Indonesia and the European Union will launch talks for a trade agreement in November that would link Southeast Asia’s largest economy and the world’s biggest market, a senior Indonesian diplomat said.
Trade and business officials lauded the potential of a deal worth an estimated 6.8 billion euros ($9.7 billion) that could make 95 percent of goods traded between the two populous regions move duty-free, free up flows of services and investment and go some way in harmonizing patent and competition rules.
Talk of such a deal came as trading powers, abandoning hopes for a global trade accord, increasingly race to secure bilateral treaties with booming markets.
“We will launch talks in November on the side of the G20 meeting. It’s probably the last major free trade agreement we’ll ever launch,” Indonesia’s ambassador to the EU, Arif Havas Oegroseno, said after unveiling a report touting the benefits of a bilateral treaty together with Europe’s trade commissioner.
The report by senior government and business officials showed Indonesia’s trade balance would benefit from the deal while creating investment opportunities for European firms in a state with a 240 million population and long-term GDP growth estimates of 7 percent.
Indonesian light industries and transport equipment makers would benefit in particular, while poverty in the largely Muslim state would fall thanks to a 1.5 percent average rise in incomes resulting from a deal, the report said.
EU firms likely would focus on investing in the pharmaceutical sector, and benefit from the removal of red tape slowing EU food and drinks sales and courier services.
“European business is in favor of negotiations. We want to have more trade with Indonesia, also in investment,” said Pascal Kerneis, senior adviser for Europe’s largest business lobby, BusinessEurope, and co-author of the report.

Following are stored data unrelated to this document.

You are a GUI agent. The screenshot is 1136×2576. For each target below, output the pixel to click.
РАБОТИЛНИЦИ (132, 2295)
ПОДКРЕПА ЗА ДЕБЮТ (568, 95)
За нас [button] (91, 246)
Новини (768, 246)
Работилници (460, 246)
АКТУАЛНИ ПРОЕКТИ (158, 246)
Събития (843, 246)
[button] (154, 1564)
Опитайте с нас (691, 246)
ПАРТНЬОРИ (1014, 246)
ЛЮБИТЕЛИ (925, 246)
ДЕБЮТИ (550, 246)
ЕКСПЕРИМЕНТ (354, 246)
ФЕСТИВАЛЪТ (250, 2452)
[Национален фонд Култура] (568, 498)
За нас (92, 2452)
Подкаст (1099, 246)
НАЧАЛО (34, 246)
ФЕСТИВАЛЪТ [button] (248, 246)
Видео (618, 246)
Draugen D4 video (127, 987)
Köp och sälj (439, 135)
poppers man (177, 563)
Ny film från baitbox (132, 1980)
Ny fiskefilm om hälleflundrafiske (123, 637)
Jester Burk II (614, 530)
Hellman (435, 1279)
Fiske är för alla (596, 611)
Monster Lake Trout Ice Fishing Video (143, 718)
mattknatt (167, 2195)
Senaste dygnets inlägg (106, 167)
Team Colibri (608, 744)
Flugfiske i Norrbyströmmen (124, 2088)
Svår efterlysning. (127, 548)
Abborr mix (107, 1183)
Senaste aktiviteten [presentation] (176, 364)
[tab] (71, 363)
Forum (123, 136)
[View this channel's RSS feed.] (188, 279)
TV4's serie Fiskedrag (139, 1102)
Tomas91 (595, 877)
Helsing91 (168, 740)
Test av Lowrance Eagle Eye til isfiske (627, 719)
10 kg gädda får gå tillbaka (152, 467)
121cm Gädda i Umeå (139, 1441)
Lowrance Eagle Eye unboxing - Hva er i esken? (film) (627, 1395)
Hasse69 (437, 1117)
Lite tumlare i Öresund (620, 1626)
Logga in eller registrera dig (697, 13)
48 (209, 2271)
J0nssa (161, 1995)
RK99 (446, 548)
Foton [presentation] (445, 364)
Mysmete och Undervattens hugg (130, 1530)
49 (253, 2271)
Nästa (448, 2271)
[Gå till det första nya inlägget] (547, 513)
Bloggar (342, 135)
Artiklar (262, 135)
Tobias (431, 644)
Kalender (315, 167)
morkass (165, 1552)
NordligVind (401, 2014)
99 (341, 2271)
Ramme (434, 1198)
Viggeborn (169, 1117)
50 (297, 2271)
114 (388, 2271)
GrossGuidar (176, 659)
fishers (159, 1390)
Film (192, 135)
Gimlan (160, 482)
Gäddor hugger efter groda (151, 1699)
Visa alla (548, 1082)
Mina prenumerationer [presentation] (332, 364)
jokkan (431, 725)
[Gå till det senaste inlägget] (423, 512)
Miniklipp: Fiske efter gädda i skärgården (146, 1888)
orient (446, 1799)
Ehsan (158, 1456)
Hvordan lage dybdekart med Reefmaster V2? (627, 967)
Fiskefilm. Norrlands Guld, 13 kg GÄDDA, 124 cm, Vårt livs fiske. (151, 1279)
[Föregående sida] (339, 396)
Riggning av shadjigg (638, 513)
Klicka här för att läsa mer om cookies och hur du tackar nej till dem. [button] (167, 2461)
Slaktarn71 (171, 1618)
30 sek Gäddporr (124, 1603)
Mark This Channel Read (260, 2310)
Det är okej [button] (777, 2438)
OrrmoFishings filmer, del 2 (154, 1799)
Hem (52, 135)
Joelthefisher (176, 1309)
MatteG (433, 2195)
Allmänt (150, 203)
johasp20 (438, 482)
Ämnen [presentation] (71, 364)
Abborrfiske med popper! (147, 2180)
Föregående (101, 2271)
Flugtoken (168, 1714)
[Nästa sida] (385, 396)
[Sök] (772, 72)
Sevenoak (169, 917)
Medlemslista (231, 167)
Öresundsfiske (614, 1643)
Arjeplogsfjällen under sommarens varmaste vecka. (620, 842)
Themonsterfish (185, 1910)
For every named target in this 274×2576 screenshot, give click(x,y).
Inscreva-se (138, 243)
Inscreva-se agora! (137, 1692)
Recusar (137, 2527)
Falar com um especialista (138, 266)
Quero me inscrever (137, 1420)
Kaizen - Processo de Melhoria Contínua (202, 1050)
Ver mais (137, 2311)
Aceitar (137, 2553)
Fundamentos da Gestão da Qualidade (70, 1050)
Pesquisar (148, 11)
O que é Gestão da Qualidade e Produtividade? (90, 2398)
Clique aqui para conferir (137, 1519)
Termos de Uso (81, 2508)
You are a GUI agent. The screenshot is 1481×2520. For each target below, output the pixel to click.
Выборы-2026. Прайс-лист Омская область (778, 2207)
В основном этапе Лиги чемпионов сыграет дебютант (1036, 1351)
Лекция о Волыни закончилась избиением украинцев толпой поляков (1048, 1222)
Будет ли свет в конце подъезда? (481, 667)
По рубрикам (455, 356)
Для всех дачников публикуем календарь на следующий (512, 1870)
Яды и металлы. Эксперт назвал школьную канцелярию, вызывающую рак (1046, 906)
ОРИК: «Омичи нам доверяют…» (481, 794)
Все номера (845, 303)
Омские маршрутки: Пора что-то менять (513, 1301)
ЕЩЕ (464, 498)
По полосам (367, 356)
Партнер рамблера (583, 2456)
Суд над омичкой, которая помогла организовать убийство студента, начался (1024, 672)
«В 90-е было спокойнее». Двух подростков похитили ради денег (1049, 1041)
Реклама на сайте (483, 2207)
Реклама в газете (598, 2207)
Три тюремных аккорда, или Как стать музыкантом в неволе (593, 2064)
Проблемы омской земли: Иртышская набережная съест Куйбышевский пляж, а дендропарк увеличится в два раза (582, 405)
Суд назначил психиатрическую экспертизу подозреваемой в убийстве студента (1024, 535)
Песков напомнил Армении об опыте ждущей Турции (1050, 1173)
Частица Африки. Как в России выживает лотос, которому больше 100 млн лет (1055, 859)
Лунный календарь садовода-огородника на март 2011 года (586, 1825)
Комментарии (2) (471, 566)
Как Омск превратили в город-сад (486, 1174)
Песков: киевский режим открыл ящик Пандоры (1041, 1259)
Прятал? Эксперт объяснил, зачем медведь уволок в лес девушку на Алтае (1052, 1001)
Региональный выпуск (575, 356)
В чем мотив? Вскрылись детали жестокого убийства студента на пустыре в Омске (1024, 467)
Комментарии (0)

European Trade Commissioner Karel De Gucht said Europe would insist that Indonesia, where legislation varies widely between far-flung regions, agrees to European intellectual property rules and guarantees their enforcement.
“The only raw material we have in Europe is intellectual property rights,” he told industry executives and officials.
Trade talks would start “once conditions are met”, he said.
Despite such concerns, Europe has been laying the foundations for a deal, agreeing in May to strict controls aimed at stopping illegal timber imports from Indonesia at Jakarta’s request.
The two sides will also have to address Indonesian concerns that Europe could close its markets to Indonesian palm oil traditionally used for making biodiesel, on environmental grounds, according to the report.